Answer these questions from the article on soy and the thyroid:
1. In what month and year was the FDA's official health claim about soy released?
2. What are the two main isoflavones in soybeans?
3. Where in the body is the thyroid gland located?
##### Document section
The Soy-Thyroid Connection 
by Linda Knittel

Now that soy has finally established itself in the diet of mainstream America, and good-tasting soy spreads, burgers and sandwich slices have replaced bland slabs of tofu in the minds of consumers, this wonder food is beginning to get some bad press. It seems a handful of studies are claiming to have linked soy consumption to serious health conditions such as hypothyroidism. However, before you rush back to eating hot dogs and drinking cow's milk, be sure you have all the facts; for while soy may raise health concerns for certain individuals, for most it is an all-natural way to help prevent cancer, hormonal symptoms, osteoporosis and heart disease. 

It took a while, but after recognizing that soy's once anecdotal health benefits were substantiated by hordes of sound clinical studies, the U.S. Food and Drug Administration (FDA) announced soy's addition to its list of health-promoting foods. According to the official health claim released in October 1999, adding 25 grams of soy protein a day to a low-fat diet can lower cholesterol and therefore reduce the risk of coronary heart disease. 

Besides protecting the heart, however, the main isoflavones contained in soybeans ??? daidzein and genistein ??? are responsible for helping to prevent osteoporosis, as well as relieving the hormone-induced symptoms associated with menopause such as hot flashes. Furthermore, these phytoestrogens have been shown to inhibit the growth of several forms of cancer, including breast, colon and prostate cancers. But the news is not all positive; *recently soy consumption has been associated with the suppression of thyroid function. *

The thyroid gland, located near the front of the neck, is responsible for controlling metabolism via the release of hormones. Since the isoflavones in soy have the ability to act as hormones in the body, they seem capable of disrupting the functions of the endocrine system, including those associated with the thyroid. While a few studies have added some credence to this theory, there is not yet a clear understanding of the extent to which soy interferes with thyroid function.
##########
##### Provided data
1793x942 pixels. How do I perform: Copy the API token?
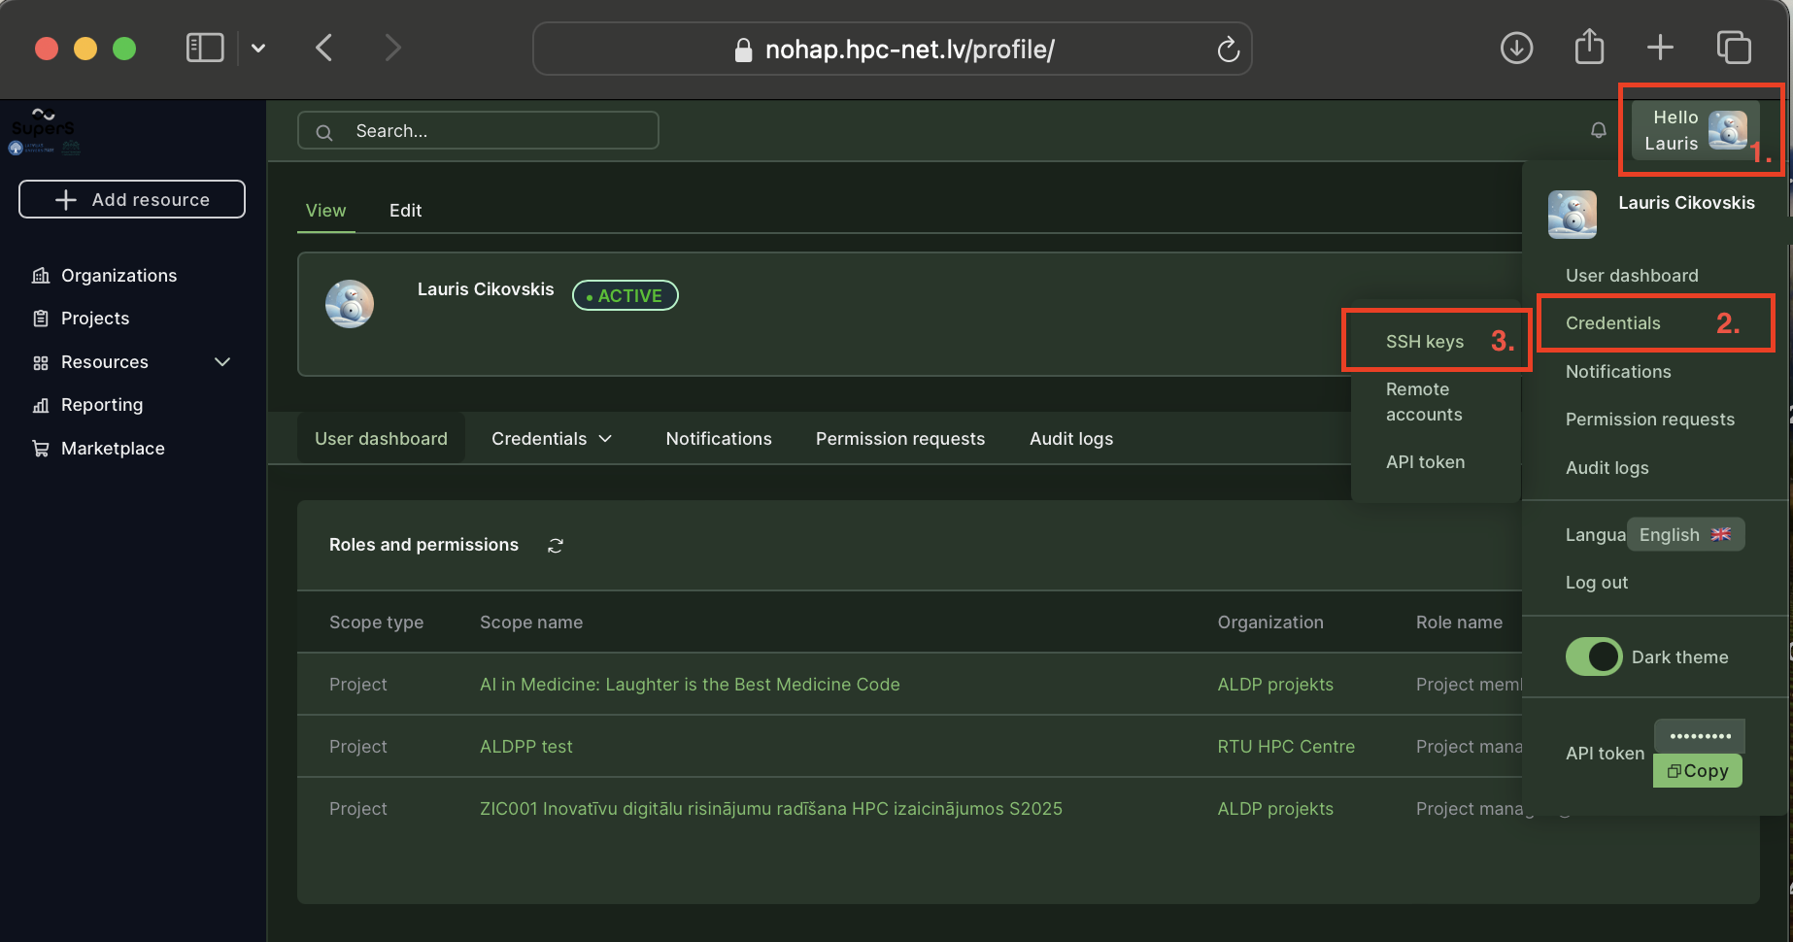(1697, 771)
##########
Response box.
1. October 1999
2. Daidzein and genistein
3. Near the front of the neck